The Columbia-Suicide Severity Rating Scale (C-SSRS) is a semi-structured clinical interview developed by researchers at Columbia University. While the C-SSRS has been used in sponsored clinical trials for over four years, data regarding reliability has not been published. However, clinician-administered assessments are known to be plagued by rater variability, which can be even greater when clinicians have minimal mental health training. Even after extensive training, rater skills deteriorate over time. Such variability decreases the reliability and accuracy of these assessments and ultimately their value in detecting suicidality signals.

Given the growing range of medications being evaluated for suicidality signals in clinical trials, development of a fully-structured, procedurally-reliable and replicable process for prospectively obtaining SSRS data is needed. Studies have demonstrated that patients tend to disclose more suicidal thoughts and behaviors to non-human computer interviews than to clinicians during an interview.

ePRO driving automated safety alerts

ePRO tools have distinct advantages in suicidality monitoring over both face-to-face and paper-based data collection methods. For example, ePRO offers confidentiality since information is collected directly from patients without the involvement of another human being. Direct patient-computer interviews can be conducted by text-based assessments or by interactive voice response (IVR) technology using telephones as a ubiquitous and low-tech alternative to PC-based technology.

Automated IVR-SSRS programs reliably and accurately identify changes in suicidality signals, which in turn increase patient safety.
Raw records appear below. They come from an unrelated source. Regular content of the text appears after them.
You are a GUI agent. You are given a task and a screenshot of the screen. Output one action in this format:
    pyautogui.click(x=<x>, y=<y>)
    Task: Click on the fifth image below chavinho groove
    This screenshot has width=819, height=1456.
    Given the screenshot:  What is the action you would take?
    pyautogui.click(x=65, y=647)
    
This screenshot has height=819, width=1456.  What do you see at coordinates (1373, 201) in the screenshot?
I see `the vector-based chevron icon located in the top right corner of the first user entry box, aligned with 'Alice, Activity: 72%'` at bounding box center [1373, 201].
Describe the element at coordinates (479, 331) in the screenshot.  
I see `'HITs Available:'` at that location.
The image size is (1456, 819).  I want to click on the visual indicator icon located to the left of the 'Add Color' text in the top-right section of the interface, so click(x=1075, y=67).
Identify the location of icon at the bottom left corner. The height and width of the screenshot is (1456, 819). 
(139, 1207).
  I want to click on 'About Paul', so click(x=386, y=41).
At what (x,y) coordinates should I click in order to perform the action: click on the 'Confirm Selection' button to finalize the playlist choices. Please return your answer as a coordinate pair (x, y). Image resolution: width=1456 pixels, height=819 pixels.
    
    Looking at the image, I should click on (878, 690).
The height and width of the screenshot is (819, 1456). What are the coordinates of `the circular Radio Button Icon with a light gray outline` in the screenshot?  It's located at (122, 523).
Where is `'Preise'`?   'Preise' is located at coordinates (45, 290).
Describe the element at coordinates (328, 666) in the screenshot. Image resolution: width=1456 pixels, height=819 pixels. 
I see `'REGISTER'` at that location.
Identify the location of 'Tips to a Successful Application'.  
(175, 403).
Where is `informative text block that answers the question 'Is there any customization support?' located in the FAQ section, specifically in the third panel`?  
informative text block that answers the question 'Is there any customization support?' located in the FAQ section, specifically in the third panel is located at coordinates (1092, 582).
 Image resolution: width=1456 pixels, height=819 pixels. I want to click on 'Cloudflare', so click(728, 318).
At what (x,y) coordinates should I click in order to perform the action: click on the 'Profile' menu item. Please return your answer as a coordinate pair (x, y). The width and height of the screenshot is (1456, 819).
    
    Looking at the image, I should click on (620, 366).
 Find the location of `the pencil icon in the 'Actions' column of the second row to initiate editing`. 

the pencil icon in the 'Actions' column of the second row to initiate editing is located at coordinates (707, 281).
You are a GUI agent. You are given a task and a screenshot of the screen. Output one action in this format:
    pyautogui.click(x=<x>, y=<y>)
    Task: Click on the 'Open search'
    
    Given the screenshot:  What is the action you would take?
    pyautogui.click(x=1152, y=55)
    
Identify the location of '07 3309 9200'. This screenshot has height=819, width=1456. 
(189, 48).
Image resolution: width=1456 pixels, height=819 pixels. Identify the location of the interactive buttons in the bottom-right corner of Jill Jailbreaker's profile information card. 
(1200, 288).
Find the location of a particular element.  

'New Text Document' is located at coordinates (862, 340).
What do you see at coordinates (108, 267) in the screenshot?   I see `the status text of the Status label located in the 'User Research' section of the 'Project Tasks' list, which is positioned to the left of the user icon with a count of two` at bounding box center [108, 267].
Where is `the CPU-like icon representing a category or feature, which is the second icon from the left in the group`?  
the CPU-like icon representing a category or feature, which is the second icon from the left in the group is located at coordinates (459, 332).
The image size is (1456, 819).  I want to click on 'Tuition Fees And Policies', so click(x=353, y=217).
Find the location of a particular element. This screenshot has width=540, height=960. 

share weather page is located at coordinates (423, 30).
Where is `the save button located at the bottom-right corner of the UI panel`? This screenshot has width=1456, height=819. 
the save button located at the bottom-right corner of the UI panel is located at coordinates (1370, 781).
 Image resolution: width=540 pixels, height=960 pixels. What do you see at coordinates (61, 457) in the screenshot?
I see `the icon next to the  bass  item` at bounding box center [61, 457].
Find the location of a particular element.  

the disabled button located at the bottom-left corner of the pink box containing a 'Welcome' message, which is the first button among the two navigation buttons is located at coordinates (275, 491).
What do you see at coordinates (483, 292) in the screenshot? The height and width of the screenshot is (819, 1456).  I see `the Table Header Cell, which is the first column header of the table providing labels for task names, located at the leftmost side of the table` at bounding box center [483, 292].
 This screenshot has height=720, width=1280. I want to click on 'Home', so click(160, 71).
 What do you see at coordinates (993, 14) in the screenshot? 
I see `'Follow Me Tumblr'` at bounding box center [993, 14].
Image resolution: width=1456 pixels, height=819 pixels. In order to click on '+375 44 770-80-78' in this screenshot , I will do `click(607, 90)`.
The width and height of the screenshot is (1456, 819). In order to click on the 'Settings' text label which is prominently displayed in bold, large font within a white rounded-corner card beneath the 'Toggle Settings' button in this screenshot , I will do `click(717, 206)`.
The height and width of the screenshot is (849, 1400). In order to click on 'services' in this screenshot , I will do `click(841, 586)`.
Incorporating comprehensive suicide assessments into clinical trials that are backed by a response system assures swift reaction to suicide concerns. In ERT clinical trials, certain patient-reported answers trigger alerts to the trial site by a pair of call centers that maintain contact until the investigators are alerted and the patient is successfully contacted. This quick response system ensures that the responsible investigator is notified and the patient is reached.

In clinical trials, patient responses are obtained, checked for validity and the data stored in an electronic database. IVRS provides the opportunity to ask highly sensitive questions and receive replies in a non-judgmental environment.  Using computers and phones to automate suicidality assessments reduces the risk of false negatives and maximizes signal sensitivity to evaluate the true effects of new compounds and drugs.

IVRS is not intended to replace clinical judgment but to provide clinicians with useful, unbiased information for exercising clinical judgments regarding patient safety. The reliability and validity of the assessment process is a primary determinant of data quality.  Combining computer-automated IVR interviews alongside clinician judgment can facilitate accurate, efficient, thorough assessment of suicide risk and provide clinicians with valuable information for evaluating and managing patient safety.